Still, Mr Leatherdale said, with typical self-mockery, that he regarded Mapplethorpe as the ‘more accomplished artist’.
Critics often lumped the two together, even years after Mapplethorpe’s death.
“The work of Marcus Leatherdale has remained somewhat in the shadow of that of his senior colleague Robert Mapplethorpe,” wrote Holland Cotter in a review of Mr. Leatherdale in 1992. “Both take the nude figure as the central image; both show a predilection for theatrically posed and lit studio settings. Where Mapplethorpe went for a combination of shock and smoothness, Mr. Leatherdale’s recent work shows an interest in carefully staged tableaux with a symbolic content.”
During the 1990s, Mr. Leatherdale photographed almost exclusively in India, taking portraits of Hindu holy men, temple beggars, fishermen and pilgrims in the same elegant, classical way that he developed in New York City. He was drawn to the rawness of life there and the spirituality, Ms Summers said. Later, he began to document the Adivasi tribes, a widespread minority population.
“I want to preserve the tradition of these proud people as best I can, kind of like Edward Curtis did with the American Indians,” he told an interviewer in 2016. “My work can be seen as anthropological portraiture, even the vintage New York City work. of the eighties.”
With his partner, Mr. Serio, a makeup artist, made houses in India, New York and Portugal.
Ms Summers and Mr Leatherdale divorced in 2018. He leaves behind a brother, Robert. Information about other survivors was not available.

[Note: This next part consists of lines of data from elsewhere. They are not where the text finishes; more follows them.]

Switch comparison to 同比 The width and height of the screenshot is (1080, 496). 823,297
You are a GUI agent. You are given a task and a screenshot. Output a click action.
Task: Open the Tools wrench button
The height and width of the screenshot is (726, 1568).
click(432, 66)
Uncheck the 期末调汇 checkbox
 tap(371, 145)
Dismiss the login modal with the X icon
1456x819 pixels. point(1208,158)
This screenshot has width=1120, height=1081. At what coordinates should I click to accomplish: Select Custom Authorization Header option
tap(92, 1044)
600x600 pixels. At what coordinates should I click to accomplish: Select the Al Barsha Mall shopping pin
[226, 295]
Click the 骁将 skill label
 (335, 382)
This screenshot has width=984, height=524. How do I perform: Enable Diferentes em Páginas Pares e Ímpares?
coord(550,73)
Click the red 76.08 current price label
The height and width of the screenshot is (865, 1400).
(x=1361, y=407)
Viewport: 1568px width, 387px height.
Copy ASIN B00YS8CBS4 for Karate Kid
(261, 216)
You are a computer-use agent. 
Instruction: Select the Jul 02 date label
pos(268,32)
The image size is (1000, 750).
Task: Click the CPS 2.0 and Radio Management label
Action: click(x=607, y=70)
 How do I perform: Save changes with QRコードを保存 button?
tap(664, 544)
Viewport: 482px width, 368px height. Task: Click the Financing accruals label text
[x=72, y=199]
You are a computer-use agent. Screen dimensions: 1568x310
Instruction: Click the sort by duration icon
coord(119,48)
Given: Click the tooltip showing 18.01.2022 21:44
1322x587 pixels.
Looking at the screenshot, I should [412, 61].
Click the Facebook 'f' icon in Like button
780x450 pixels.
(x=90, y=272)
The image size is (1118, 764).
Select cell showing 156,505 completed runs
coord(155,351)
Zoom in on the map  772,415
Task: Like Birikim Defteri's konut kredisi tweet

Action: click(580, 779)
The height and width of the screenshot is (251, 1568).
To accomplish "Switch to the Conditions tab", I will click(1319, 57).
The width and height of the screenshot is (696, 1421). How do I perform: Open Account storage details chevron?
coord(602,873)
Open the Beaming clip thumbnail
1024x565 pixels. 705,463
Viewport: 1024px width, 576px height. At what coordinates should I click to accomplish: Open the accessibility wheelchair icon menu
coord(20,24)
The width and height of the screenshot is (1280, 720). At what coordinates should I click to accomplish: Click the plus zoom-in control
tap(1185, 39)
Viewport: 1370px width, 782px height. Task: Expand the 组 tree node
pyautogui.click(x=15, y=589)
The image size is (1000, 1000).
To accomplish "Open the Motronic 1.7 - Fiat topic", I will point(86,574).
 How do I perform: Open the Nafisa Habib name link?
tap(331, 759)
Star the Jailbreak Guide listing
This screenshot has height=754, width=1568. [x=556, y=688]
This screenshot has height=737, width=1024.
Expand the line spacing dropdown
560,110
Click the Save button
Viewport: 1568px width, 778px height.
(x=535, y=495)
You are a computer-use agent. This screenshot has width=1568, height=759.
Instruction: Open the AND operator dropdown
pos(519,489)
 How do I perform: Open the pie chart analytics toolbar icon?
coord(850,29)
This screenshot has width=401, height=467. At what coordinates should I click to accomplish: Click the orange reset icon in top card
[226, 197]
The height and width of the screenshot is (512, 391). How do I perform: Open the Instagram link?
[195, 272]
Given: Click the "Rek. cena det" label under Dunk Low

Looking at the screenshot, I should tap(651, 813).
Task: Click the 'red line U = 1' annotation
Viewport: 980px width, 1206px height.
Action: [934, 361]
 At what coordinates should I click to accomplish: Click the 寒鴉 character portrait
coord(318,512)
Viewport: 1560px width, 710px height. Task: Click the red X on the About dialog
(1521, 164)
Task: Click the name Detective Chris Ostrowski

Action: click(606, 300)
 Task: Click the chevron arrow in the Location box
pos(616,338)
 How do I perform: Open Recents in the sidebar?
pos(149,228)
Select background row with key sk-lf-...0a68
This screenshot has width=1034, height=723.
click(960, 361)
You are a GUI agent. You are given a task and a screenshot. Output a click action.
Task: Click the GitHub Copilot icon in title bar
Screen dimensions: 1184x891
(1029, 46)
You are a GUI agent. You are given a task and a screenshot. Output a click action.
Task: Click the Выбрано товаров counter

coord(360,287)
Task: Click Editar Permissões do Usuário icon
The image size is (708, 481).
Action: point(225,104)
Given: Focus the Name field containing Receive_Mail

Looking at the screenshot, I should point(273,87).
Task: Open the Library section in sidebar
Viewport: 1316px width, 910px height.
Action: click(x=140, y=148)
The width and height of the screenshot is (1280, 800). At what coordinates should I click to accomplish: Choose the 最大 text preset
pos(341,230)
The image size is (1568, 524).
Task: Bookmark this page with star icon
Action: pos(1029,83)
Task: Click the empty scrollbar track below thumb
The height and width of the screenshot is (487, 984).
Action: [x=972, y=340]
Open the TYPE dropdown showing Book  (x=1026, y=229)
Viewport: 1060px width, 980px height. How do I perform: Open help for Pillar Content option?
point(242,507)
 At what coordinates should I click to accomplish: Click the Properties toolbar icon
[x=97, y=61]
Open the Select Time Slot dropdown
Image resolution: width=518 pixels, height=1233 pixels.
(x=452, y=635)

In 2019, Mr. Leatherdale featured his 1980s work in a show called “Out of the Shadows,” at the Throckmorton Fine Art Gallery in Manhattan, and in a book of the same title, written with Mrs. Summers. It’s a haunting account of a time and place gone – together a true memento mori, as Mrs. Summers put it, “although we didn’t realize it at the time.”
There’s Divine, the star of John Waters’ “Pink Flamingos,” regal in a satin shirt, crowned in a beehive. There are also Mrs. Mueller, Tina Chow, Mapplethorpe and others who would soon die of AIDS. Stephen Reichard, once a handsome art dealer and consultant who liked to dress in sharp, expensive suits, is naked and skeletal with AIDS, a pieta on a hard wooden chair. It was his decision to be photographed this way in 1988 and to climb the three flights of stairs to Mr Leatherdale’s loft on his own, though he struggled to do so. Mr. Reichard died a few weeks later.
“I didn’t realize I was archiving an era that was going to die out,” said Mr. Leatherdale recently. “I just came by. This is exactly what we intended. Of course you think you’ll be twenty forever.”